11 Apr 2011
In collaboration with the Next Generation Infrastructures project 'Exploring the international dimensions of infrastructures: A historical perspective', Andreas Kunz and Hans Buiter have recently published “European Communications and Transport Infrastructures: Performance and Potentials, 1825 – 2000, a Digital Atlas.” The atlas is available at http://www.atlas-infra.eu/. Researchers may use the maps for bona fide scientific purposes.
Long-term infrastructure dynamics
Infrastructures are long-lasting material structures that typically remain in function for decades. As infrastructure researchers we are mostly occupied with future developments. Yet to better understand likely future outcomes, we sometimes need to shift gaze and look at the long-term legacies of the past. To uncover such lasting remnants of the past, Andreas Kunz and Hans Buiter have taken up the challenge of exploring European communication and transport infrastructures and the flows they have supported in the 19th and 20th centuries, as part of the ESF-funded project ‘Inventing Europe: Technology and the Making of Europe 1850 to the present.’

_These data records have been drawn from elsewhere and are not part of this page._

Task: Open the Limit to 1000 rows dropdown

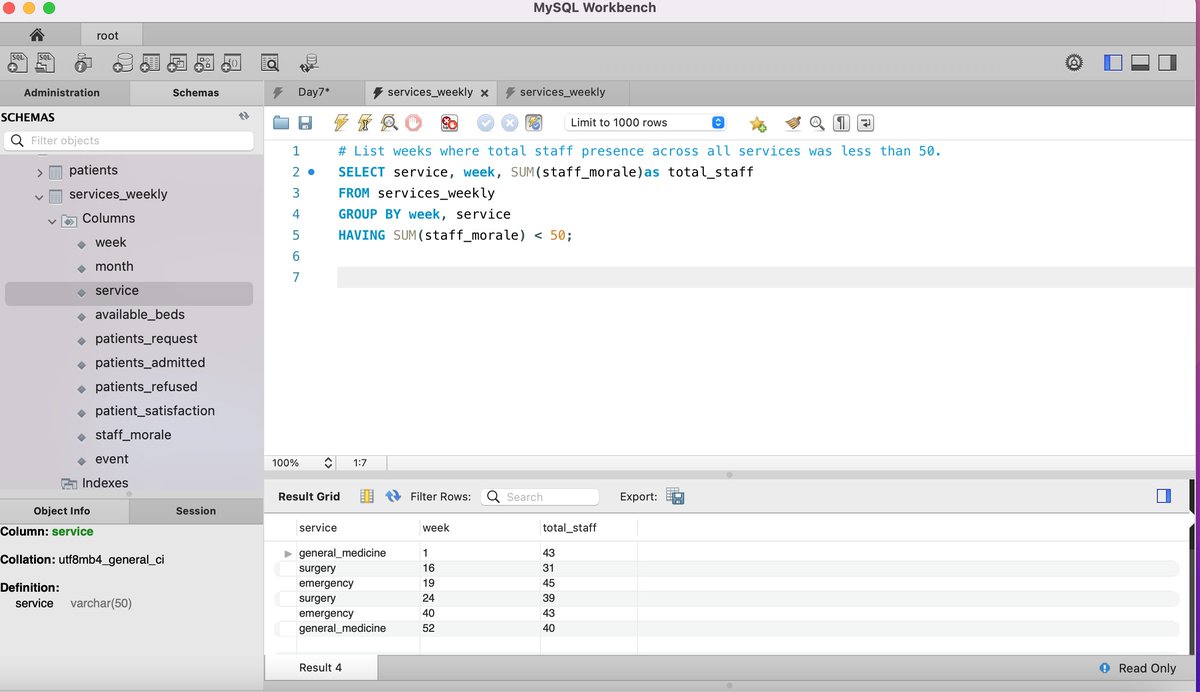Action: coord(718,122)
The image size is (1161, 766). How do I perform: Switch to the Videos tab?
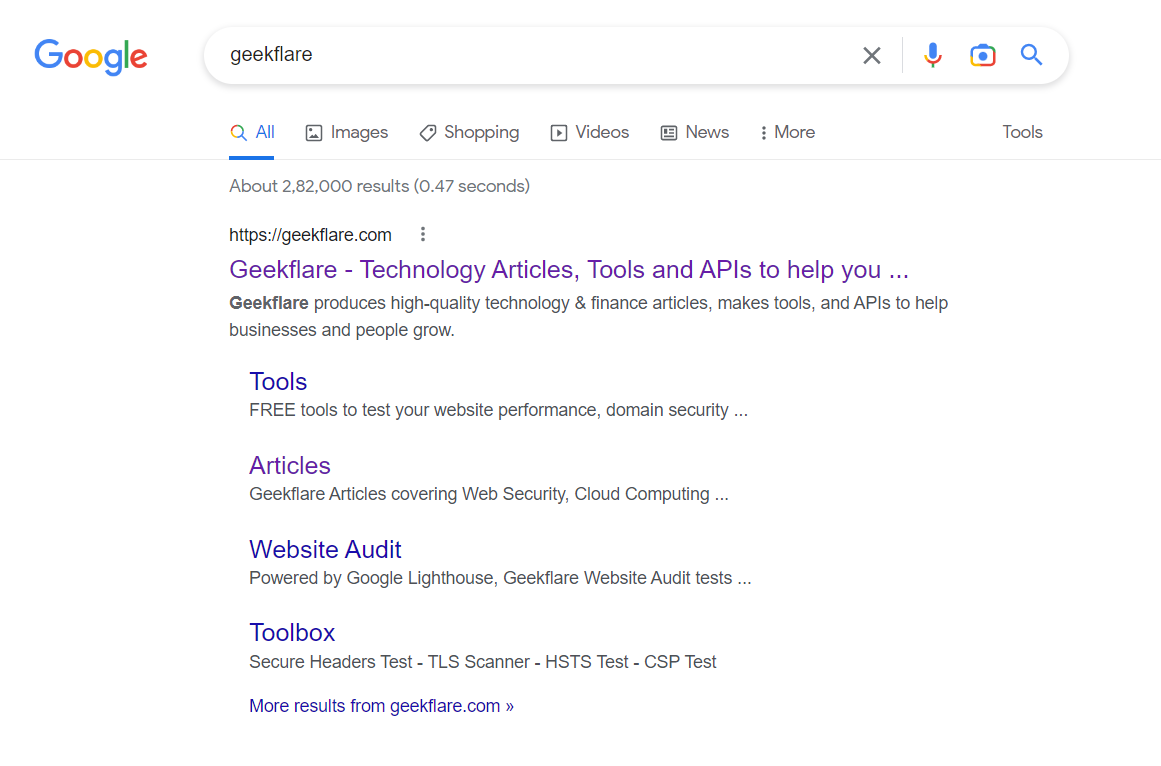click(590, 132)
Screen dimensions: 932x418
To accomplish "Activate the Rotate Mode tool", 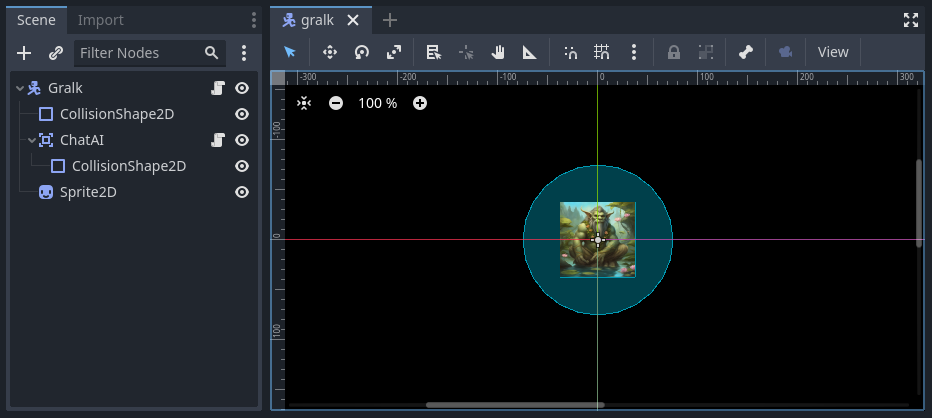I will [361, 52].
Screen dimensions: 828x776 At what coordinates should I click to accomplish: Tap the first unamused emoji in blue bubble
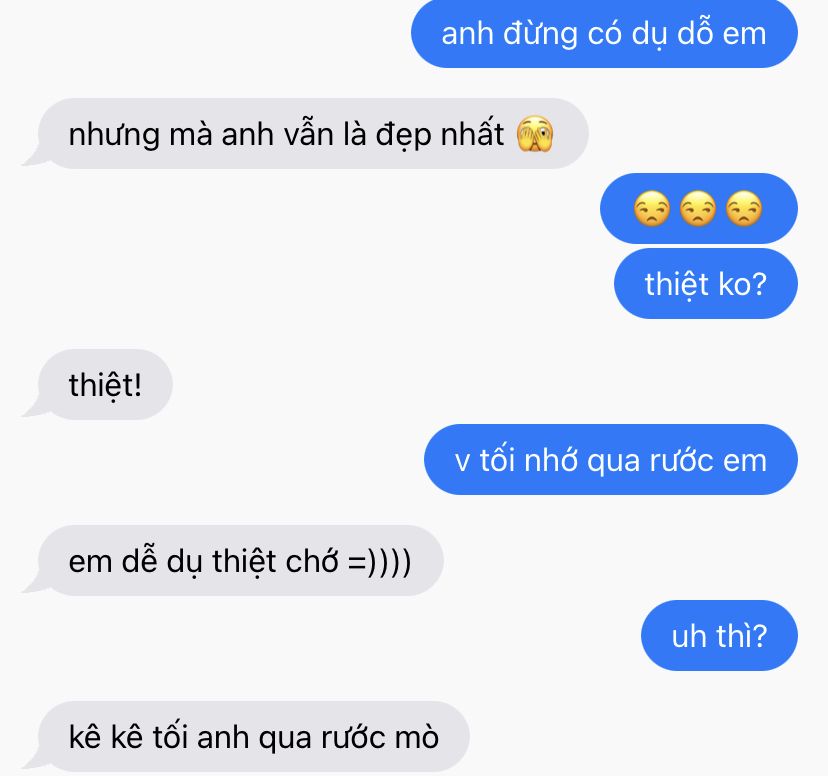[x=652, y=209]
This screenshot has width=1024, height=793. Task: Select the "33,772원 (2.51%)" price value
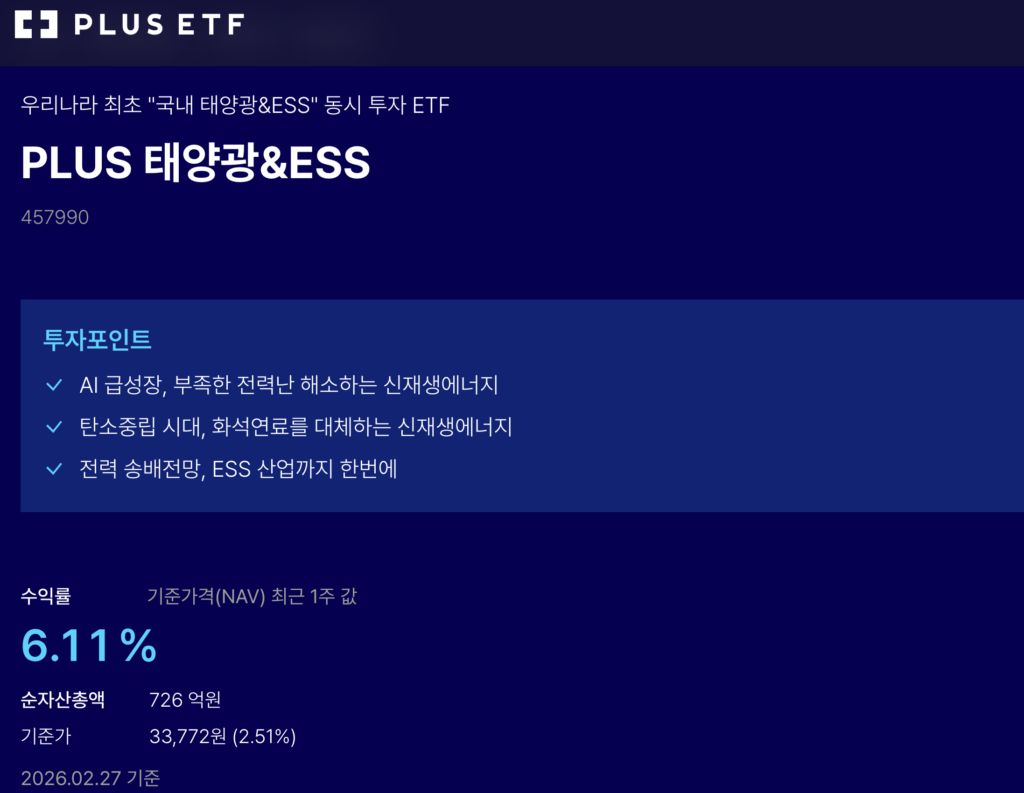[x=222, y=737]
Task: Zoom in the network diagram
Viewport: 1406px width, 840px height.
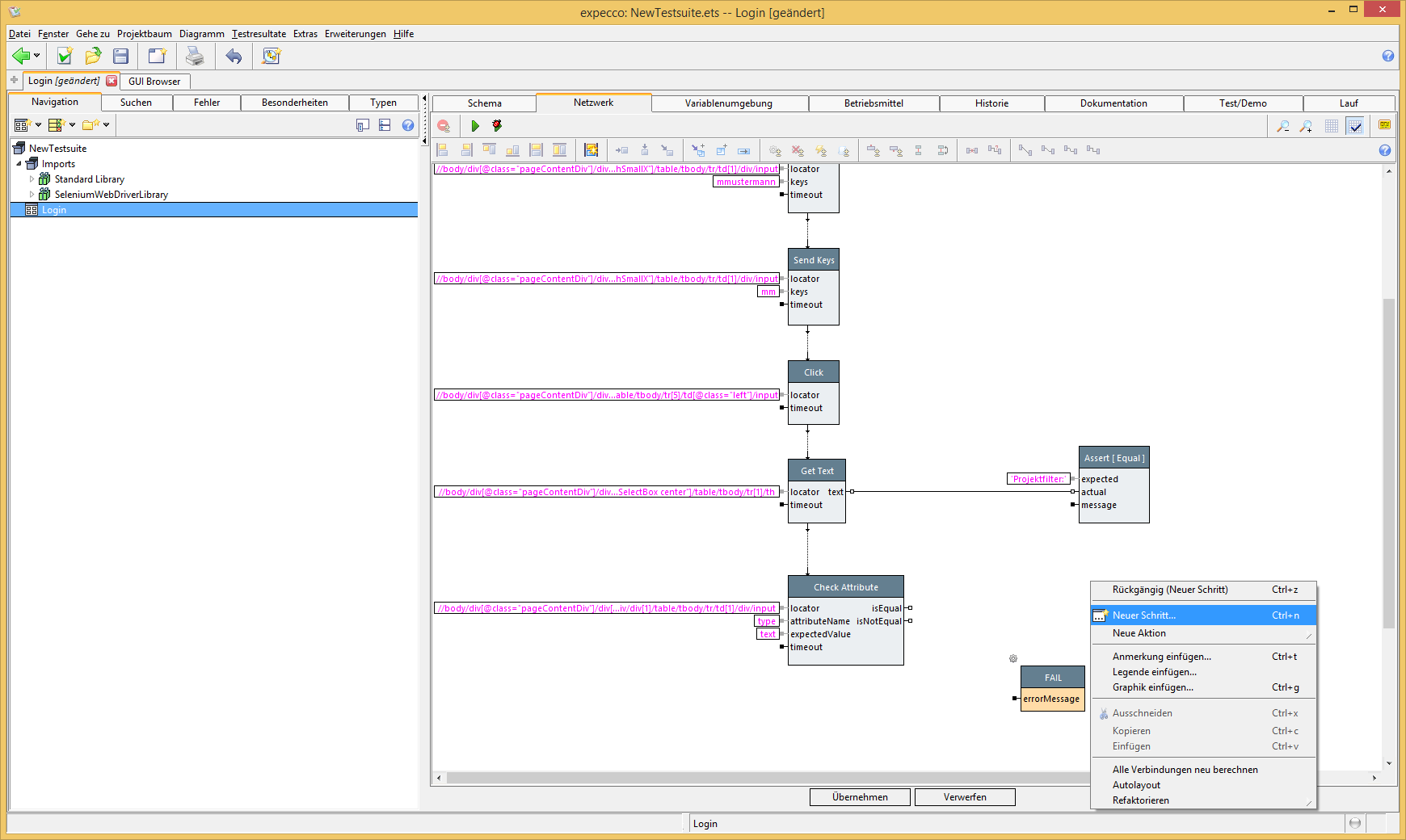Action: point(1306,126)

Exploring the international dynamics of infrastructures
The atlas is in part based on data collected and cross-checked as part of the Next Generation Infrastructures project ‘Exploring the international dimensions of infrastructures: A historical perspective’. The end result constitutes an easy to use tool portraying the developments of several main communication and transport networks over a long time-span as well as the cross-border flows that have made use of them. It makes clear that the infrastructured character of our lives today has deep roots in the past, and demonstrates the tremendous growth in transnational networks and their use from 1825 until today.